Nella vita di un musicista il successo può arrivare relativamente tardi.
Tante sono le storie di artisti che, giovanissimi, hanno scalato le hit parade. Non molto rare ma certamente meno diffuse sono quelle di band che arrivano alla gloria alle soglie dei trent’anni.

È il caso di Alex Kapranos, voce e chitarra dei Franz Ferdinand, il cui fantastico debutto omonimo del 2004 ha conquistato milioni di ascoltatori.
All’epoca, l’artista scozzese aveva 32 anni. In pieno revival post-punk e con uno stile molto personale e riconoscibile, “Franz Ferdinand” ha rappresentato uno degli album più importanti e indovinati dello scorso decennio, contribuendo a lanciare la scintillante carriera del gruppo di Glasgow, recentemente tornato nei negozi di dischi col quarto LP “Right Thoughts, Right Words, Right Action”.

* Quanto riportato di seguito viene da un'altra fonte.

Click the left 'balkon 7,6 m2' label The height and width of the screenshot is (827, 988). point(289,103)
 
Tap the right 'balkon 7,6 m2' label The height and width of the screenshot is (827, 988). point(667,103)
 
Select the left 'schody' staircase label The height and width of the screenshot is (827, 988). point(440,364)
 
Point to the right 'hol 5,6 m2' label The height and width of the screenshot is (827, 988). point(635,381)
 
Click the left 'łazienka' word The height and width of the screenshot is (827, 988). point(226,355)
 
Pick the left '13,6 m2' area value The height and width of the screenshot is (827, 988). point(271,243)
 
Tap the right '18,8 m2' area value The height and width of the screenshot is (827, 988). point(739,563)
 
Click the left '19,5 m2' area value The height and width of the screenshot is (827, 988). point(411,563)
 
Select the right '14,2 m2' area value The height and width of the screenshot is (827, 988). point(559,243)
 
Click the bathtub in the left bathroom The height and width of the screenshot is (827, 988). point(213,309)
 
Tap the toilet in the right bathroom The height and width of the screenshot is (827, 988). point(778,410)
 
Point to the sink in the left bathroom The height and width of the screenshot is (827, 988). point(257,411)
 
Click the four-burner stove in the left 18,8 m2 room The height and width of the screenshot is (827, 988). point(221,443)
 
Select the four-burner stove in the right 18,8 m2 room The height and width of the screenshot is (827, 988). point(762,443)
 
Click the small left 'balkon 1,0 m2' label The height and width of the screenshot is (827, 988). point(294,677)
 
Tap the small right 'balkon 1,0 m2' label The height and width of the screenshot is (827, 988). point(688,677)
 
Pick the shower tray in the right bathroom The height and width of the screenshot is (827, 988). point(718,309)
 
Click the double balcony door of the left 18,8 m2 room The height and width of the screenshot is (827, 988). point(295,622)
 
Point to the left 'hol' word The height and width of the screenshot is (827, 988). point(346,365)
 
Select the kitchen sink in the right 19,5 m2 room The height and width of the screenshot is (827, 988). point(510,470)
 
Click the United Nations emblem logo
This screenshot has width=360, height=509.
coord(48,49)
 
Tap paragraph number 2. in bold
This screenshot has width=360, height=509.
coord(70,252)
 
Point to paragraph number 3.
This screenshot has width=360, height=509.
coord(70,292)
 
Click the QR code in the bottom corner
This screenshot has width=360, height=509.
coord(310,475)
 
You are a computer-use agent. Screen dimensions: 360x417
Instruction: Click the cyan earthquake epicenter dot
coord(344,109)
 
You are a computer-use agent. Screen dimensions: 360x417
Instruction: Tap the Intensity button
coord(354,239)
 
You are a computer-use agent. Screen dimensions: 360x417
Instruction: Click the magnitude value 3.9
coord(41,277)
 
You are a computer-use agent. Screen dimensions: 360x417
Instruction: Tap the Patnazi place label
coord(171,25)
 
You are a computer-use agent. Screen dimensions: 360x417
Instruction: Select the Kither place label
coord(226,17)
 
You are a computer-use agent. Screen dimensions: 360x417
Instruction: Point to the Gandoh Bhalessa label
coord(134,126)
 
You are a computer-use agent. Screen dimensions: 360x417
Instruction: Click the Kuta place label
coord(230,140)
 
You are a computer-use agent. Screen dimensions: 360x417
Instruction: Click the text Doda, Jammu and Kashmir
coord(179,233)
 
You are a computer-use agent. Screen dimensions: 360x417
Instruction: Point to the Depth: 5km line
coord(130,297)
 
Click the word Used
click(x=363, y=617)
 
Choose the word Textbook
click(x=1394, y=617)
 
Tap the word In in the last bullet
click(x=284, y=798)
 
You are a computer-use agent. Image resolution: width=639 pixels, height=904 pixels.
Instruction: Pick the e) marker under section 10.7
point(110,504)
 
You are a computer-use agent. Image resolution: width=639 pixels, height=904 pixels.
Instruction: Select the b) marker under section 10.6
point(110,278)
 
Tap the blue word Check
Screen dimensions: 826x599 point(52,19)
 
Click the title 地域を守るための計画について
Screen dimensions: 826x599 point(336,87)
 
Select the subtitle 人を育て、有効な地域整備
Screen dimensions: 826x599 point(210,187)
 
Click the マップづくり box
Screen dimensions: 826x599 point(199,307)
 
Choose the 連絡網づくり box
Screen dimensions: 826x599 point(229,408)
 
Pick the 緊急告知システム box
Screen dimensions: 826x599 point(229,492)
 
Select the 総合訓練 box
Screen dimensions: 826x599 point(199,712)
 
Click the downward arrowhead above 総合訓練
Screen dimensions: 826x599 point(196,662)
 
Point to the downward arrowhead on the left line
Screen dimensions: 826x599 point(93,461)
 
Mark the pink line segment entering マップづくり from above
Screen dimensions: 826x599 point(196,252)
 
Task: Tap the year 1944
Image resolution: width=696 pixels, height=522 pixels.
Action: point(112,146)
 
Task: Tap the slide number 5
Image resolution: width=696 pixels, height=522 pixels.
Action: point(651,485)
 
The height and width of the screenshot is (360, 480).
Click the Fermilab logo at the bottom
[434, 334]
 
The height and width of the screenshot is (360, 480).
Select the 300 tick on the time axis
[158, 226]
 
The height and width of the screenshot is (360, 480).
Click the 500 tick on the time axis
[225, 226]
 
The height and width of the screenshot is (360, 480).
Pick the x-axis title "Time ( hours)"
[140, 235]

Prima di formare la band nel 2002, Kapranos era una delle figure più attive della scena musicale underground scozzese e, in attesa dei riscontri del grande pubblico, si guadagnava da vivere lavorando come barman o chef.

Con le milioni di copie vendute, fortunatamente, il cantante/chitarrista non ha assolutamente dimenticato il suo amore per la cucina, coltivando attivamente la curiosità di assaggiare nuovi piatti.
Aiutato dalle lunghe tournée in giro per il Globo, Kapranos ha iniziato a collaborare con il quotidiano inglese The Guardian, curando la rubrica “Sound bites”, nella quale a cadenza settimanale ha raccontato le sue avventure gastronomiche tra un concerto e l’altro.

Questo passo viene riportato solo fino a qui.